Der Film spielt in Boston. Gangsterboss Costello (Jack Nicholson zwischen „Batman“ und „About Schmidt“) ist die Nummer eins. Ihn will die Polizei zu Fall bringen. Dazu wird Billy Costigan (Leonardo DiCaprio, „Gangs of New York“) in die Organisation eingeschleust. Dass es einen Spitzel gibt, weiß Costello von Colin Sullivan (Matt Damon, „Syriana“). Er ist Cop im Dienste der Mafia. Nur die Identität des Maulwurfs kennt er nicht. Bald wird klar, dass es auch auf Seiten des Staatsschutzes eine undichte Stelle gibt. Fortan versuchen beide die Tarnung des anderen auffliegen zu lassen, um die eigene Haut zu retten.

Mit ruhiger Hand erzählt Martin Scorsese einen tragischen Thriller. Das Costigan und Sullivan an ihrem Doppelleben zerbrechen ist greifbar. Nur das wie nicht. Dahingehend serviert der Regisseur schnörkel- wie emotionslos geschilderte Abgründe. Natürlich hat das Mängel. Die Frau zwischen den Maulwürfen (Vera Farmiga, „Running Scared“), ausgerechnet Psychologin, bleibt ohne jeden Belang für die Zuspitzung des Plots. Die Tiefe der Figuren – gelagert in Erektionsproblem und Medikamentsucht – wirkt dabei künstlich. Die Geschichte hätte dieser Abschweifung um mehr Weiblichkeit Willen nicht bedurft.

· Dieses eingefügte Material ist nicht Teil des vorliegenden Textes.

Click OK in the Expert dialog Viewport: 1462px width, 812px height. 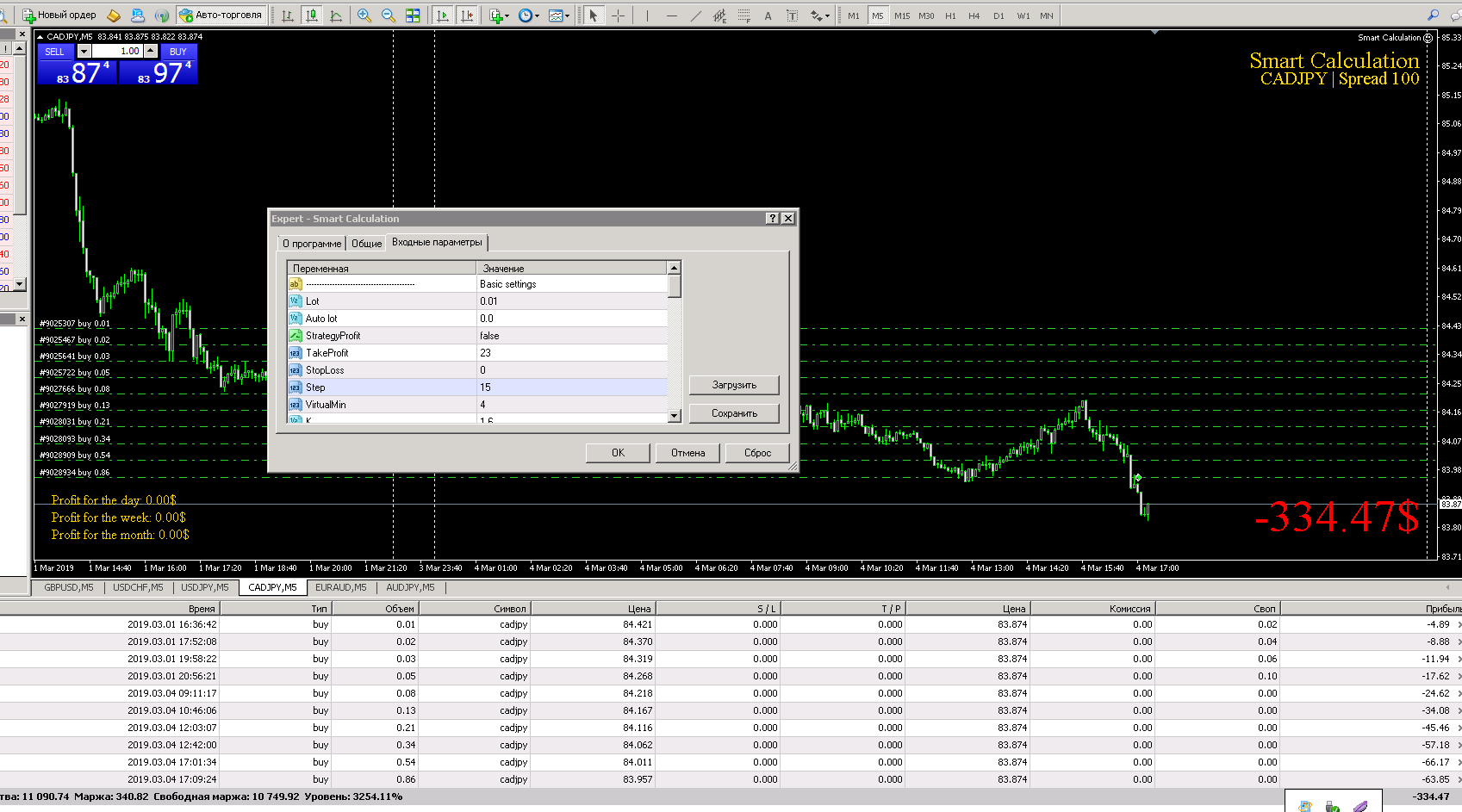click(x=618, y=453)
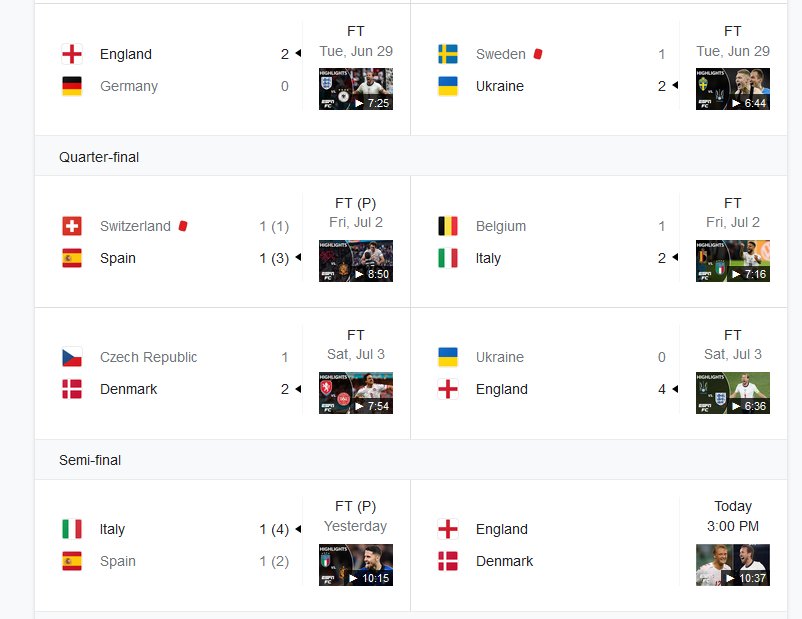
Task: Play the Ukraine vs England 6:36 highlights
Action: click(732, 393)
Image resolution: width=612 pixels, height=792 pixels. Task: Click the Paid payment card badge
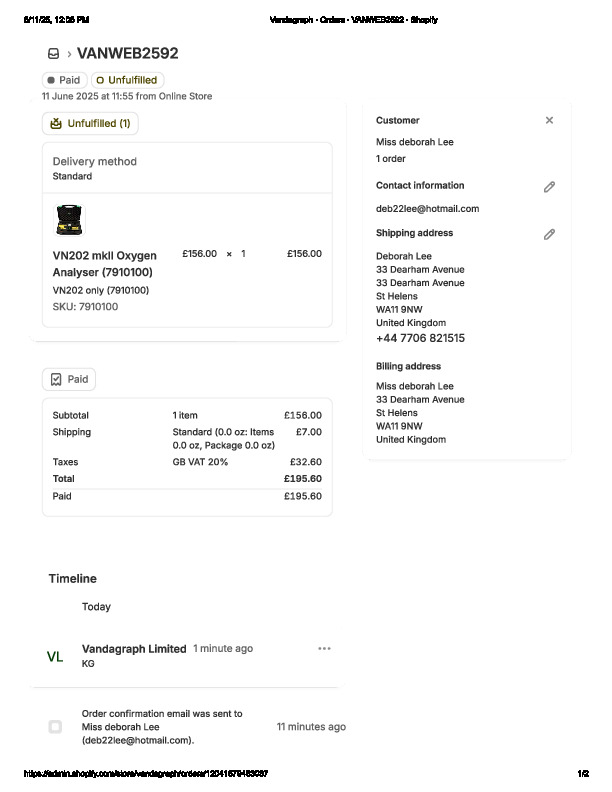tap(69, 380)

An seine Grenzen stößt das Werk in der schauspielerischen Limitiertheit. Das betrifft insbesondere Matt Damon und Mark Wahlberg („Boogie Nights“), der als ewig fluchender Bulle einer Parodie des cholerischen Joe Pesci in „GoodFellas“ gleichkommt. Trotz kleinerer Abstriche hat „The Departed“ alles, was großes Hollywoodkino braucht. Eine konstante Atmosphäre, eine namhafte Besetzung und eine Regie, die das Wesen der Handlung in die Breite, nicht aber in die Länge dehnt. Scorsese gelingt so ein packendes Drama mit emotionaler Wucht – und obendrein sein bester Film seit „Casino“.